I’ve been watching perhaps only the first twenty minutes or so of Trevor, Jimmy Fallon, Colbert, and Seth, and here are my thoughts:

  • Colbert was my favorite pre-lockdown, and now he’s my least favorite at-home presenter. He seems stiff and unsure of how to present his material. Good grief, at he wore a suit his first shows. His interviews (like most of the others’ as well) are surreal, though the Daniel Radcliffe interview was pretty interesting

  • Trevor has been consistent and good. I agree that his Bill Gates interview was great (did he really do it without a commercial break?). I always appreciate his take on foreign news that we don’t normally get exposed to. His correspondents have been hit and miss, but overall it seems like his old show (and just WHAT ARE THOSE SPHERES in the background)?

  • Jimmy Fallon has surprised me with the best improvement. Of these four, he was my least favorite in the past, but now his show is growing on me. It’s helping that he lost his announcer (I don’t even know his name) who seemed to grind the old show to a halt with his interruptions. I’m liking Jimmy and his girls - find the episode where one of his girls shows off her new shoes, and then tromps upstairs and Jimmy has to stop because his “cave” is under the stairway - and then she starts banging on a drum set. It probably helps if you have young kids.

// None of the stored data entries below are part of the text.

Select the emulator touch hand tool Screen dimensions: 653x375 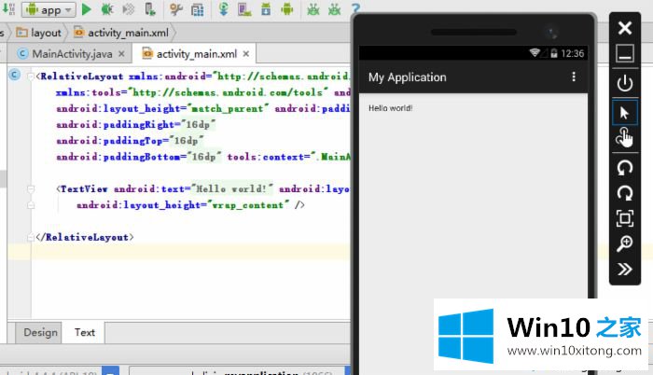click(x=625, y=137)
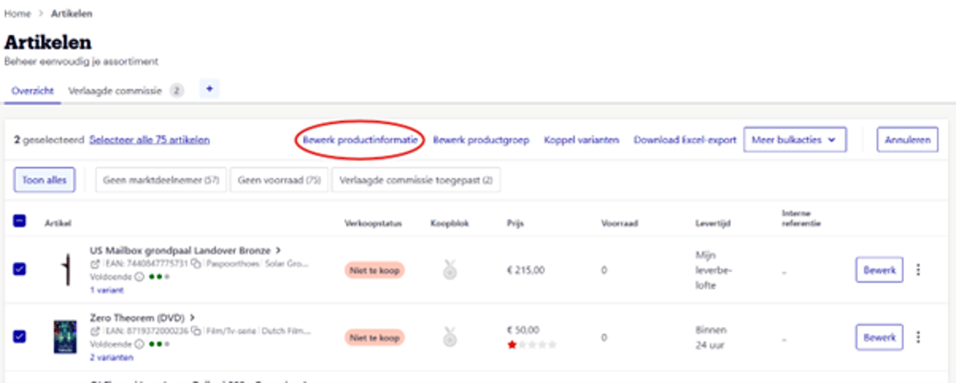Select the Overzicht tab
The width and height of the screenshot is (956, 383).
(32, 91)
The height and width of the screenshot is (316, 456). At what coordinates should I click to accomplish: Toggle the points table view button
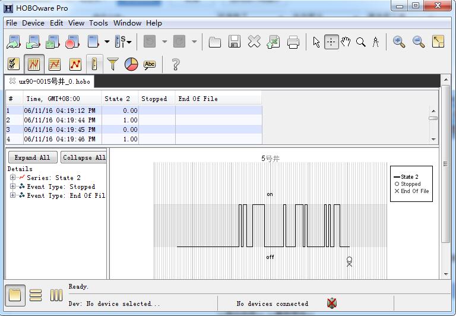click(x=14, y=64)
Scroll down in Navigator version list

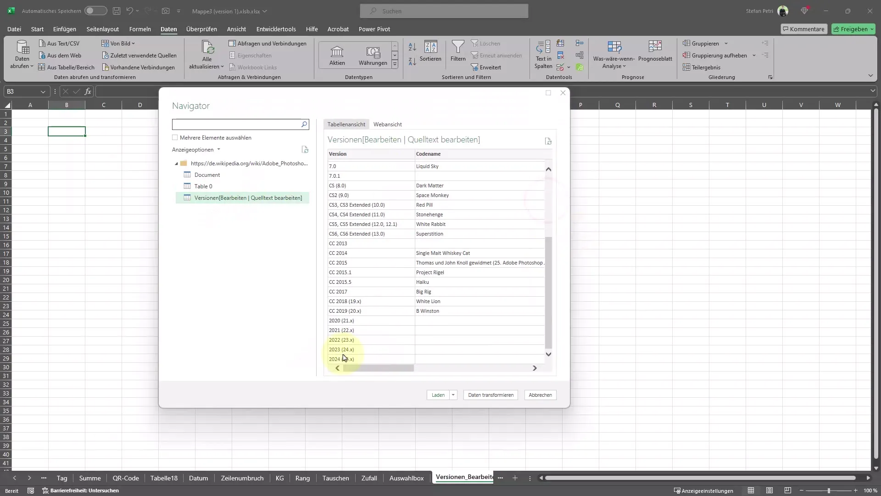point(549,354)
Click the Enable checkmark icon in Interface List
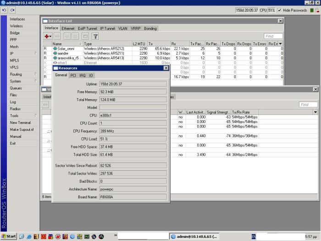The height and width of the screenshot is (241, 321). tap(67, 36)
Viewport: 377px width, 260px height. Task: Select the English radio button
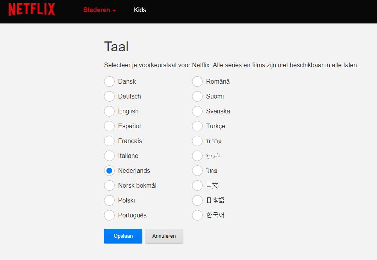click(x=109, y=111)
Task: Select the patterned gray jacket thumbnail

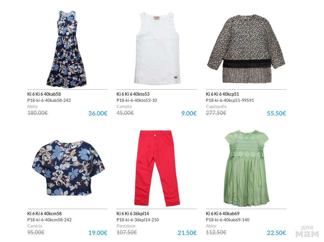Action: 246,49
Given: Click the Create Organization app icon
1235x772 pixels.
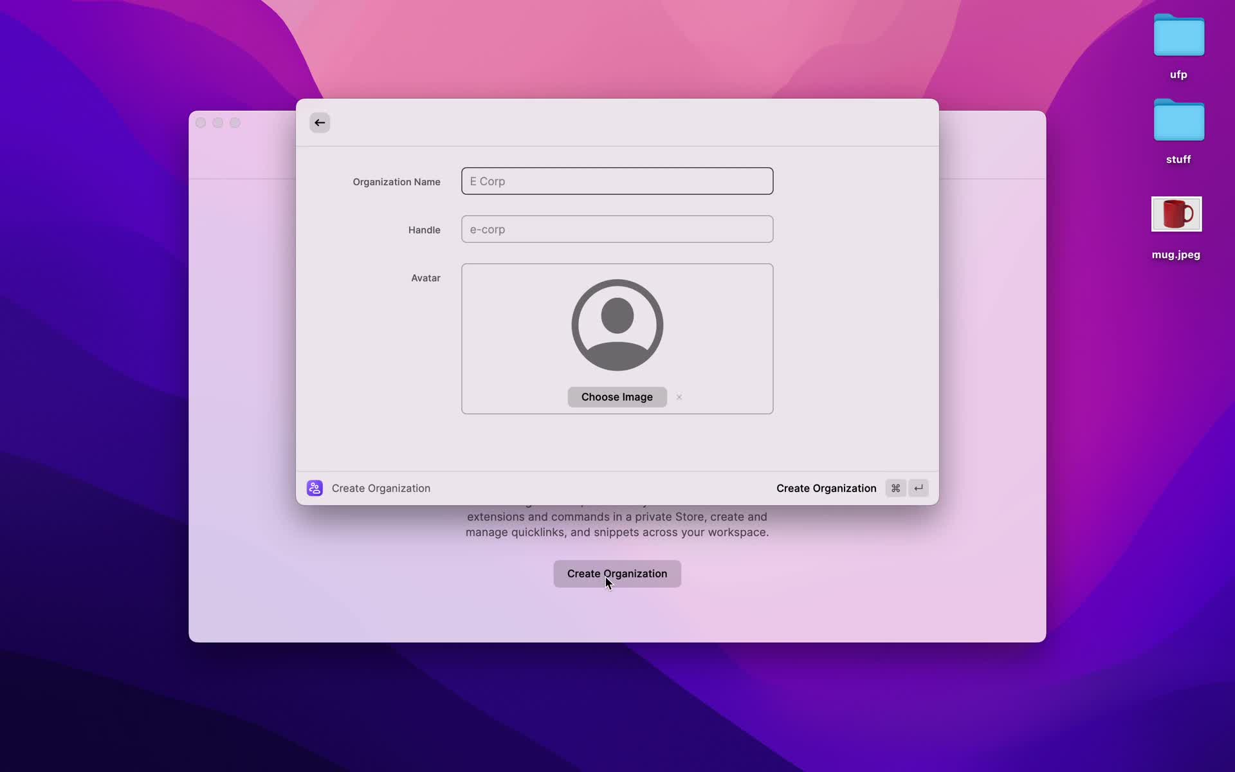Looking at the screenshot, I should [315, 488].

  • Seth Meyer is pretty much like his old show, which is a good thing. His “A Closer Look” is always so sharp and insightful, and Fred Armisen is still his crazy self. His show is now my favorite.

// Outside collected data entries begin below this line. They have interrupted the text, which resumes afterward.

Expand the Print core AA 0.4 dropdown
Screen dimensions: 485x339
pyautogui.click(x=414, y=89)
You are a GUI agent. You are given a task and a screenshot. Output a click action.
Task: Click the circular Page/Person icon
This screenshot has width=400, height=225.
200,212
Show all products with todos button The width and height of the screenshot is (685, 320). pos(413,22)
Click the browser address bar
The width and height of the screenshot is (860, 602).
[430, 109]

I haven’t seen any indication that Lights Out with David Spade is returning. The show is usually Spade and three comics dishing on current culture and I’m not sure that works well without an audience. He’s done other things on the show, feeding lines to celebrities doing stand up is really funny, but I suppose the clubs are closed and he can’t do more of those. He did do two whole-show one-on-one interviews with Adam Sandler and Jim Carrey, both great shows in a format he could continue with.

I’m on one of his Facebook groups. He’s been posting stuff on there and doing interviews. Spade is super talented. I’m quite impressed with how quick he is off script.

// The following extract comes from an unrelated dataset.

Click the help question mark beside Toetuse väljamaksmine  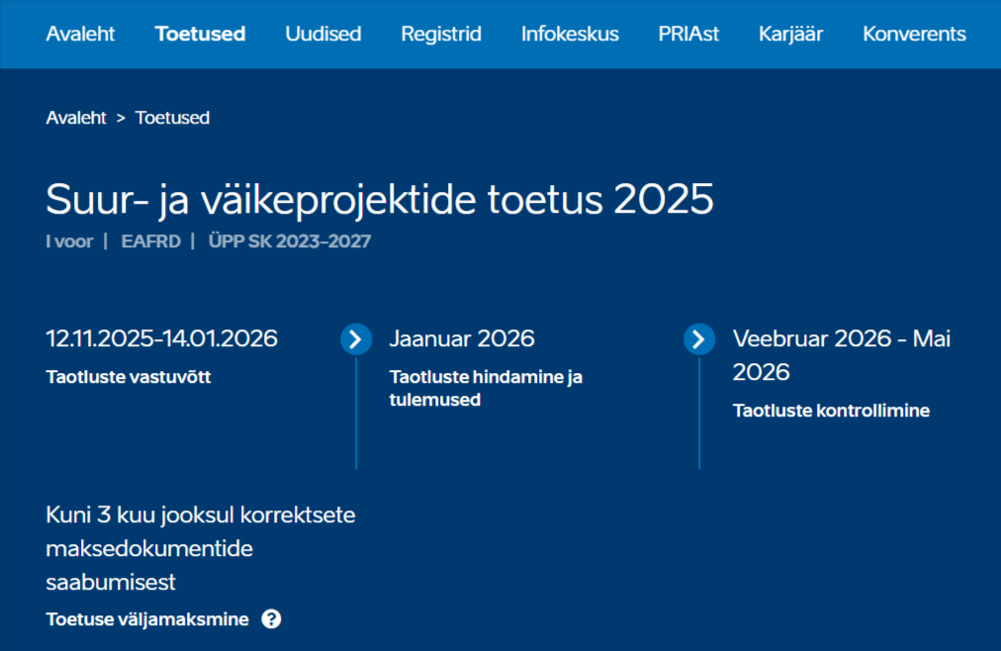[x=271, y=619]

Now that I’m thinking about it, I would have loved to have seen Craig Ferguson, Geoff Peterson, and Secretariat doing a show from Craig’s living room. I’m thinking that things wouldn’t have been much different.

Yup. Almost 40 minutes straight. And BTW Bill Gates was really impressive. I kept thinking “This guy should be president!”

Bill Maher is back tonight but it’s not live, he taped it yesterday at home.

I find them alternatively comforting and depressing. I like Colbert best when he incorporates Jon Batiste, i.e., “the band guy”, because Jon’s just an incredible musician. I also watch Noah and Oliver regularly, but not the others so much. However, I am really enjoying the Hometasking version of the British show Taskmaster. They set up challenges like “turn your bathroom into a great night out” or “stage an epic sporting event in your kitchen” and people send in videos … many are clever and a few are amazing.

Oddly enough, I read that as, unlike the word cromulent, a perfectly cromulent word.

behinding - the act of being seen to provide support from behind a performer.

Three singers in black dresses were behinding Elvis.

Elvis had 3 behinding singers.

The Bill Gates interview is on YouTube here.

I’ll be very glad to see the first shows back in the studios with the full staff and live audience. I hope it’s soon.